**What is required:**
Output each line exactly as written, from the first line of the records to the line bearing "Click teal rank 6 position badge", inclusive, while leaving every picture out.

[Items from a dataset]
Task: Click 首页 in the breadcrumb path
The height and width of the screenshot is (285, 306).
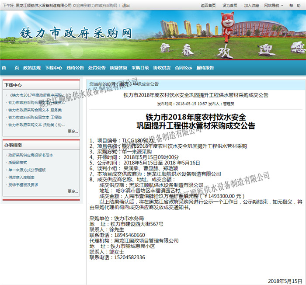Action: click(124, 84)
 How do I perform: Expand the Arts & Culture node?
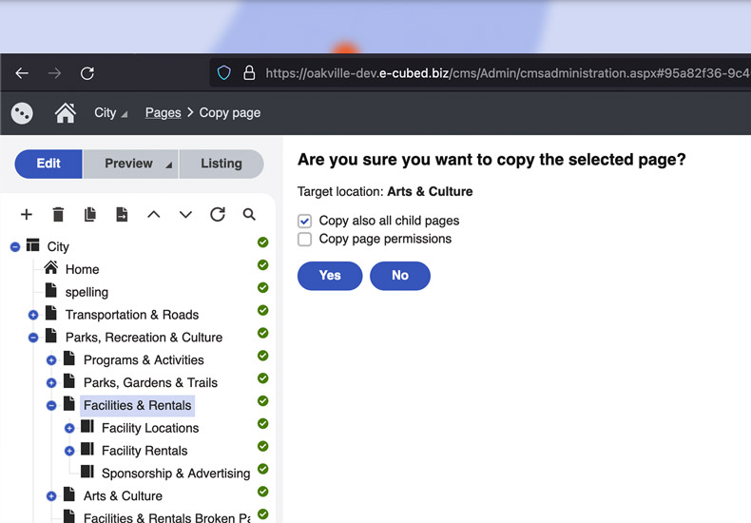(x=51, y=496)
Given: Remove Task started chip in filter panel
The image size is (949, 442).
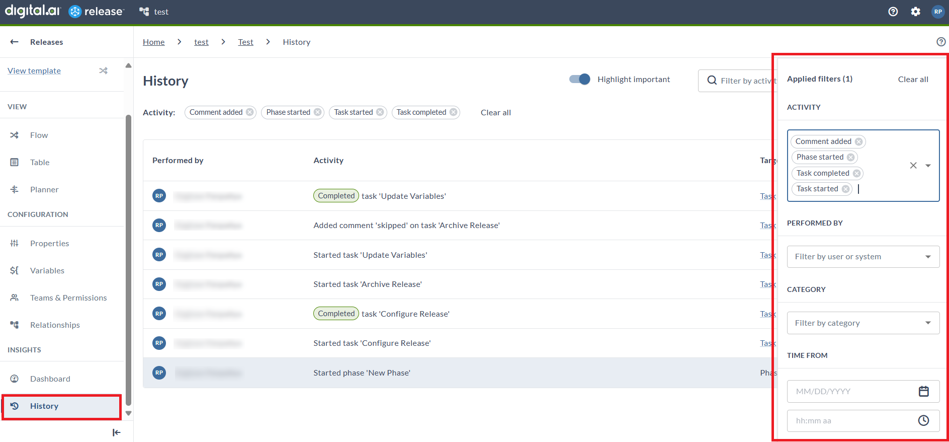Looking at the screenshot, I should 846,189.
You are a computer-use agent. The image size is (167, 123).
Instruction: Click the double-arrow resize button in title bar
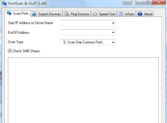click(127, 2)
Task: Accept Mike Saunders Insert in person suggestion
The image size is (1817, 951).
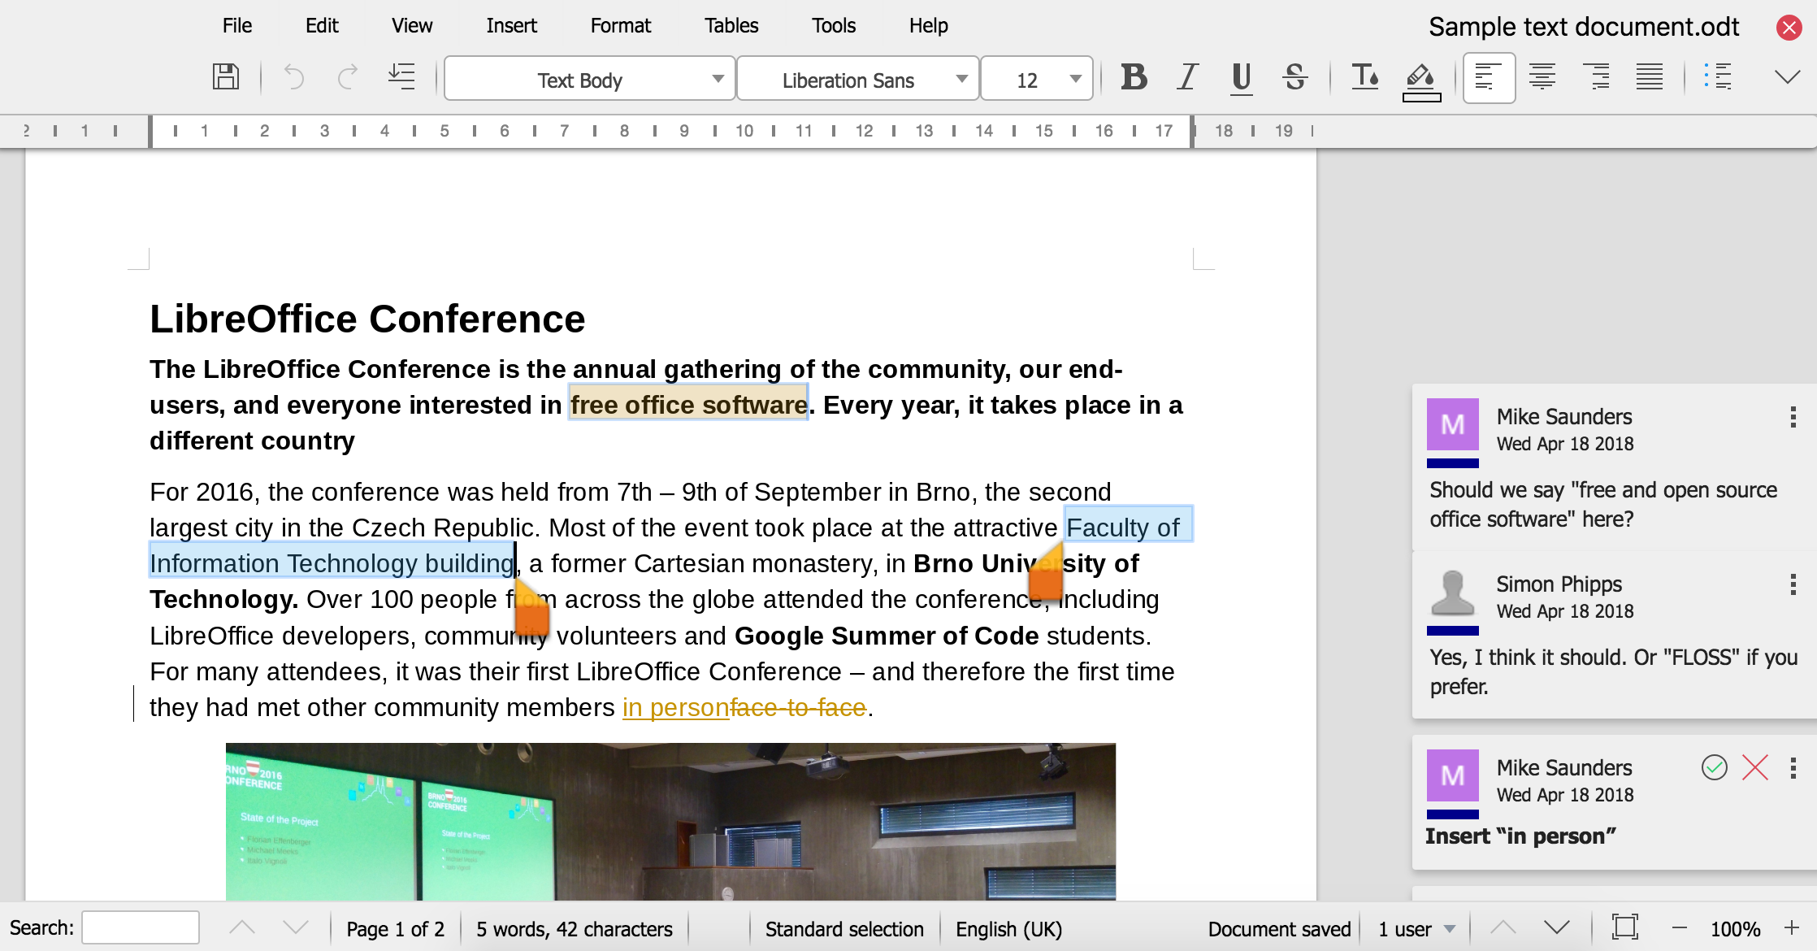Action: coord(1715,767)
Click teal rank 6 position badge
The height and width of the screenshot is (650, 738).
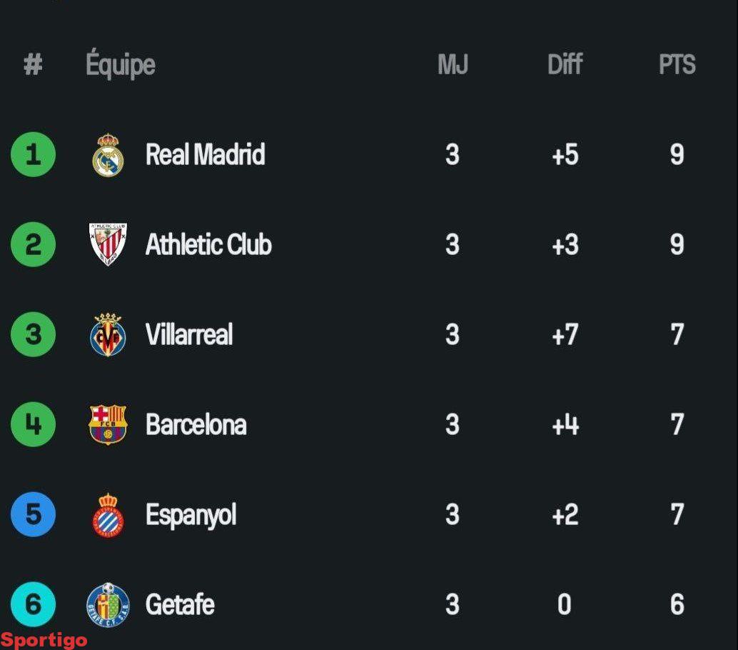click(x=33, y=604)
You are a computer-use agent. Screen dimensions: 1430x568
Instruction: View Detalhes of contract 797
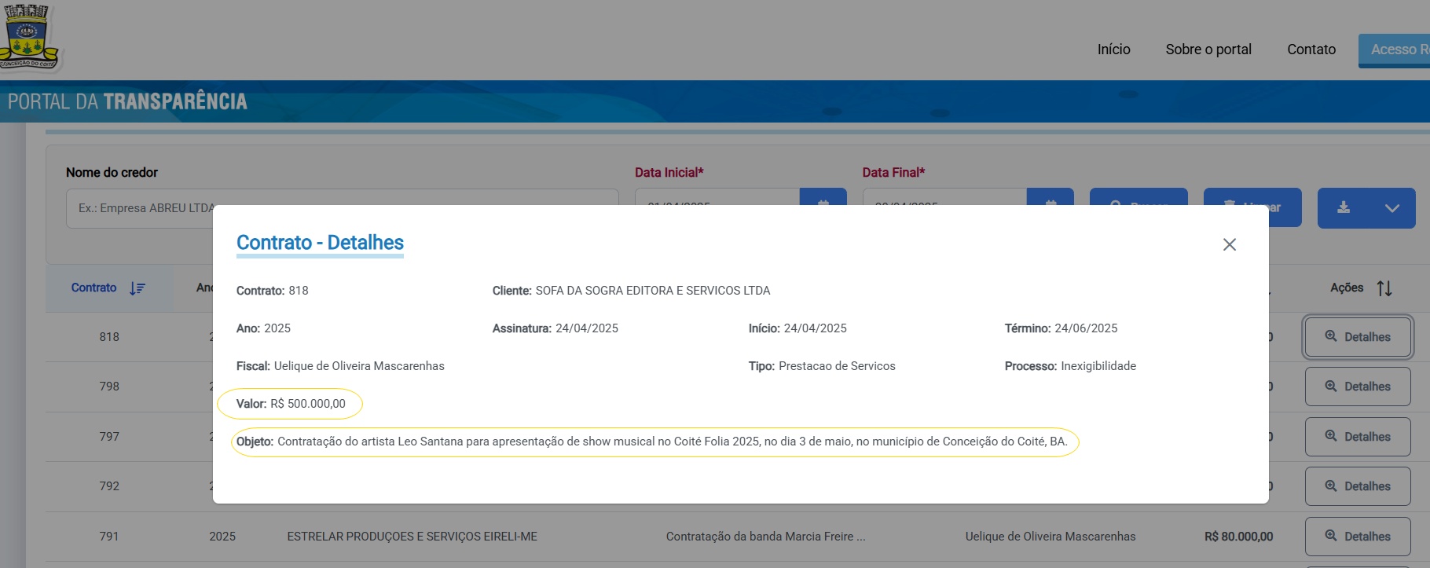(x=1357, y=437)

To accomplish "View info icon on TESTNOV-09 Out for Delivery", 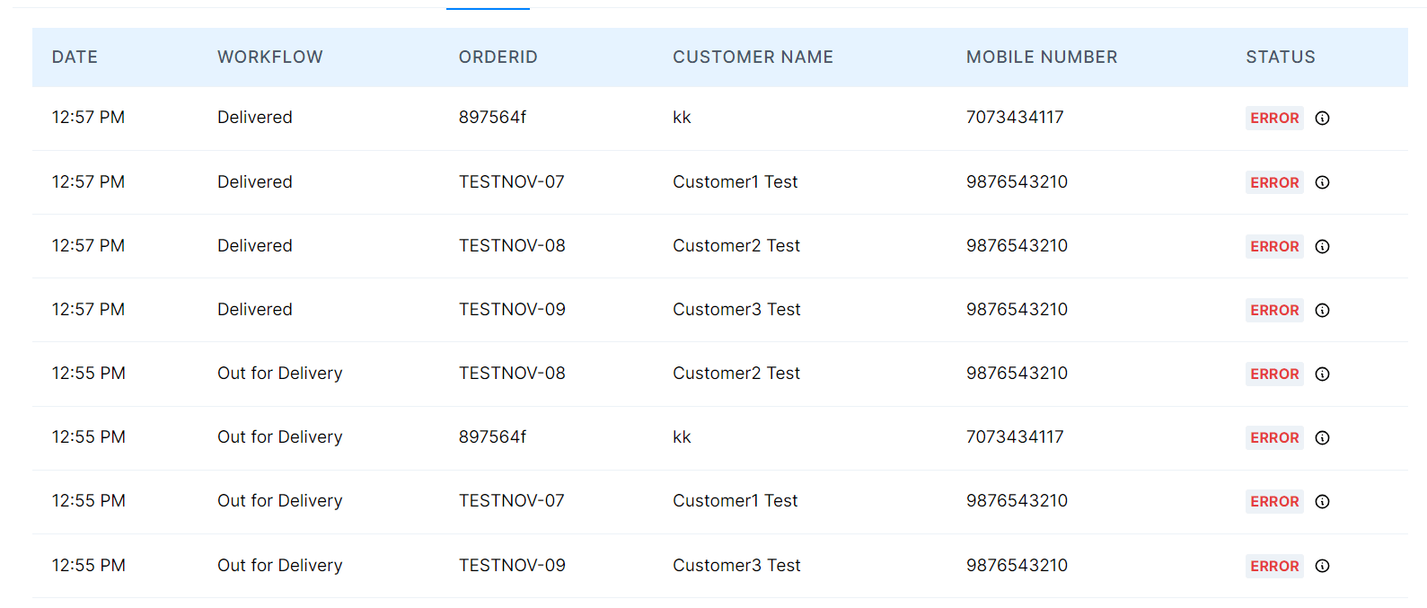I will pyautogui.click(x=1322, y=566).
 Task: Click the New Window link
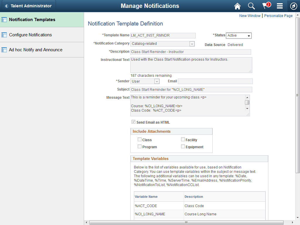click(250, 16)
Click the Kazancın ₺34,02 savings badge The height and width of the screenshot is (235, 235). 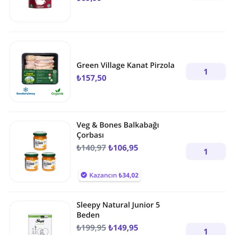coord(110,175)
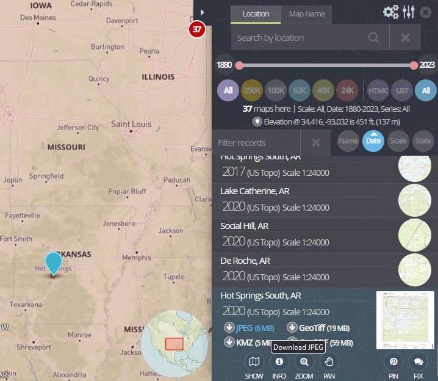Viewport: 438px width, 381px height.
Task: Click the ZOOM magnifier icon
Action: 304,361
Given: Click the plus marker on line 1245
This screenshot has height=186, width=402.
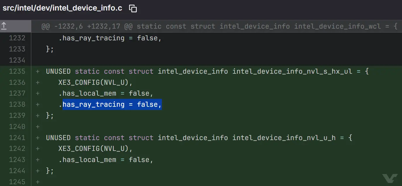Looking at the screenshot, I should tap(37, 182).
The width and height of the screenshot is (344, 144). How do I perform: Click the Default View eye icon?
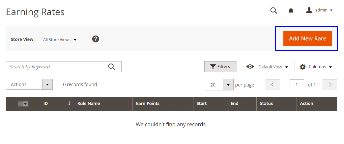pyautogui.click(x=250, y=67)

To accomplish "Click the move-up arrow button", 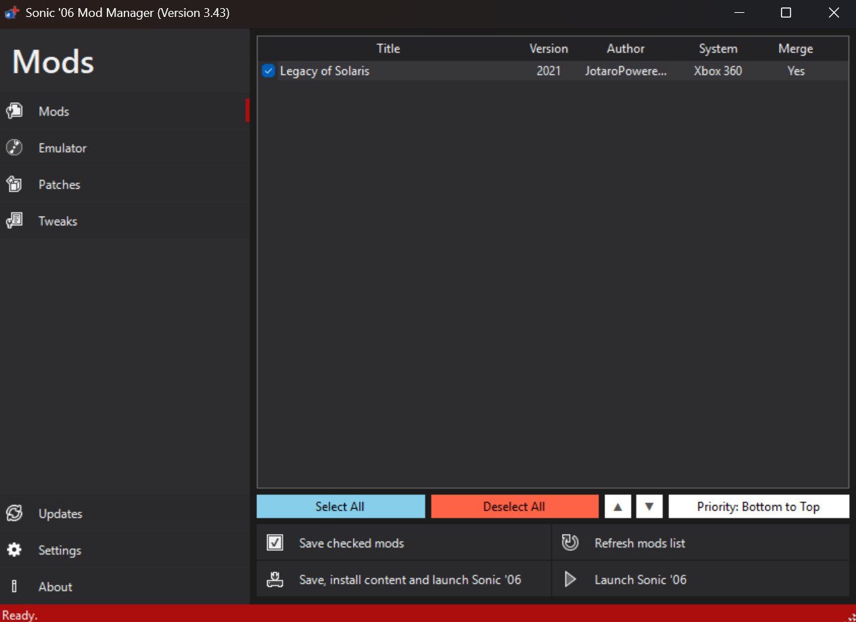I will pos(617,506).
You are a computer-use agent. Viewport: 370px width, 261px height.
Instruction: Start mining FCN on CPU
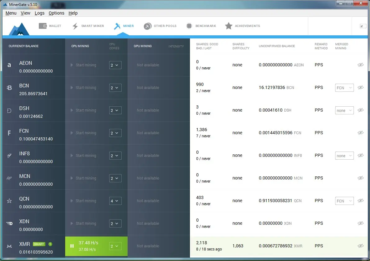[x=83, y=133]

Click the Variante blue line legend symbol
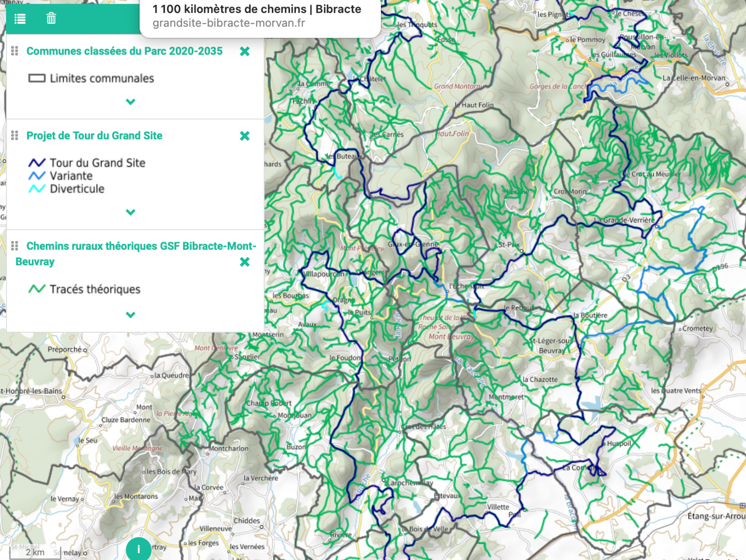(37, 175)
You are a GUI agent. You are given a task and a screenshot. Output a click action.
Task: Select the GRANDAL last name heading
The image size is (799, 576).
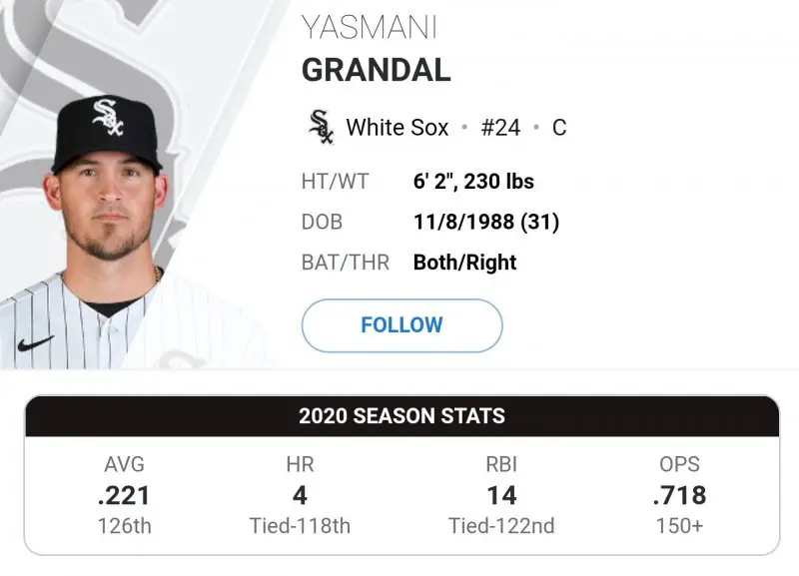(376, 70)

**Exercise output:**
Task: Click 首页 in the breadcrumb path
The height and width of the screenshot is (285, 306).
Action: click(124, 84)
 How do I perform: Expand the Arts & Culture node?
(x=51, y=496)
Given: Remove Task started chip in filter panel
The image size is (949, 442).
Looking at the screenshot, I should 846,189.
You are a computer-use agent. The image size is (167, 123).
Instruction: Click the double-arrow resize button in title bar
click(127, 2)
Task: Accept Mike Saunders Insert in person suggestion
The image size is (1817, 951).
Action: coord(1715,767)
Click teal rank 6 position badge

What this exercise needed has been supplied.